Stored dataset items
------------------------------------------------------------------------

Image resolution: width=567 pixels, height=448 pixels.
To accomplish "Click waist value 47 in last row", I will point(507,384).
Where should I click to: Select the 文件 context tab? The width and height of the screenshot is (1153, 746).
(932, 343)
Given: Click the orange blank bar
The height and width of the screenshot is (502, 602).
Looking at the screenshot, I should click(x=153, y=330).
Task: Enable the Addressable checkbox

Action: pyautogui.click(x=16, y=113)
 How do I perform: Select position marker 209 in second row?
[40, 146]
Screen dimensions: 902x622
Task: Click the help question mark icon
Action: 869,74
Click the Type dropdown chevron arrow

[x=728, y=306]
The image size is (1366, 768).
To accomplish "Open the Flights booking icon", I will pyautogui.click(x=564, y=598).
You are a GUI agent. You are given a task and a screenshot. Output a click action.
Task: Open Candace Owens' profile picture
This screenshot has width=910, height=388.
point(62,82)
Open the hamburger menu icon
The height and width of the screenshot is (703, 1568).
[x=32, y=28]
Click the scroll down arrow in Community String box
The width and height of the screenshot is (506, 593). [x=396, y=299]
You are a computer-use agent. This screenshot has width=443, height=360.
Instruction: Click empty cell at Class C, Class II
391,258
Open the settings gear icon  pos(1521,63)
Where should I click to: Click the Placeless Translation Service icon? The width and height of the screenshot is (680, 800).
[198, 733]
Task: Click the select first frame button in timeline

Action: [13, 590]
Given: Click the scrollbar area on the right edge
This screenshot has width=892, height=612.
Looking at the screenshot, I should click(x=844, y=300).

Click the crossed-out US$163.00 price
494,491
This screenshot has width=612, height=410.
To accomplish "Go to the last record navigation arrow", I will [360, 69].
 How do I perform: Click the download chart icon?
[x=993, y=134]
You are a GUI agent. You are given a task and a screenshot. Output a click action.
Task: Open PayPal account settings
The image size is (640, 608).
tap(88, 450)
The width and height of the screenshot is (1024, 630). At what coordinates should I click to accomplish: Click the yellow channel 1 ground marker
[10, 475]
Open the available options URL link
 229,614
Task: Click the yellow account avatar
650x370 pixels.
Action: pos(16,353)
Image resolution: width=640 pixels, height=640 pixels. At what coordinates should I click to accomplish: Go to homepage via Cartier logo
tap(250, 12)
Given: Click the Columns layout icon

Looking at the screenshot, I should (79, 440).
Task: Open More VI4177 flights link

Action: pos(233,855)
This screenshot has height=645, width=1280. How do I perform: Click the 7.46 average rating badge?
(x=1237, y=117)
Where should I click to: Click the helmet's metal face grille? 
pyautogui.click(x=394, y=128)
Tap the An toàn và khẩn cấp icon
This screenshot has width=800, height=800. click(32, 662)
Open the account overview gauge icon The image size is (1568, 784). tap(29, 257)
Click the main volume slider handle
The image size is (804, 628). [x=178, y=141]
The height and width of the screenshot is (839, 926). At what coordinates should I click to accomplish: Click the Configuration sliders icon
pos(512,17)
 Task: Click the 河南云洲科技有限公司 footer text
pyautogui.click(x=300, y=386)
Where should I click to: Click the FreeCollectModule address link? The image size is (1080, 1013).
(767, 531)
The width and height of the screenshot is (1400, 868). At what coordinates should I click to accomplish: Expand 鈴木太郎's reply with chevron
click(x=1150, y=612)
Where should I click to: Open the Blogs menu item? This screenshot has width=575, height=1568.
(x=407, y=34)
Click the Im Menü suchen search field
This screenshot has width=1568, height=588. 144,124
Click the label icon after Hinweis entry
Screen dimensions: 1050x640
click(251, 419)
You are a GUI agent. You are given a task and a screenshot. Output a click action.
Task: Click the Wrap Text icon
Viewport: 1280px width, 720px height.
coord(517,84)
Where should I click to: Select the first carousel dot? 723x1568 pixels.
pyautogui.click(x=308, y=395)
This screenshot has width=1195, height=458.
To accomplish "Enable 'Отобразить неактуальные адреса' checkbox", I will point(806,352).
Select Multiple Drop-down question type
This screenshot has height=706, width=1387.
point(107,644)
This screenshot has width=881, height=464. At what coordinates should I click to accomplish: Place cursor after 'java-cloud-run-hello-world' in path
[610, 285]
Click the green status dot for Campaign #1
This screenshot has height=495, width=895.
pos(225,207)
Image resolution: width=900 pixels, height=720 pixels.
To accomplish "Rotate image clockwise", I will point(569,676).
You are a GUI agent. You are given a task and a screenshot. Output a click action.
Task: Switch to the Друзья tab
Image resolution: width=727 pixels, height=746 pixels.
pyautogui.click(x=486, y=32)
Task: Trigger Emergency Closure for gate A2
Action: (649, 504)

------------------------------------------------------------------------

### EXERCISE INSTRUCTIONS
All that the answer may hold is the lines from the one with "Image resolution: width=900" through the end of the data, set down exactly as they appear.

### RESPONSE TO THE EXERCISE
Image resolution: width=900 pixels, height=720 pixels.
To accomplish "Rotate image clockwise", I will point(569,676).
You are a GUI agent. You are given a task and a screenshot. Output a click action.
Task: Switch to the Друзья tab
Image resolution: width=727 pixels, height=746 pixels.
pyautogui.click(x=486, y=32)
Task: Trigger Emergency Closure for gate A2
Action: (649, 504)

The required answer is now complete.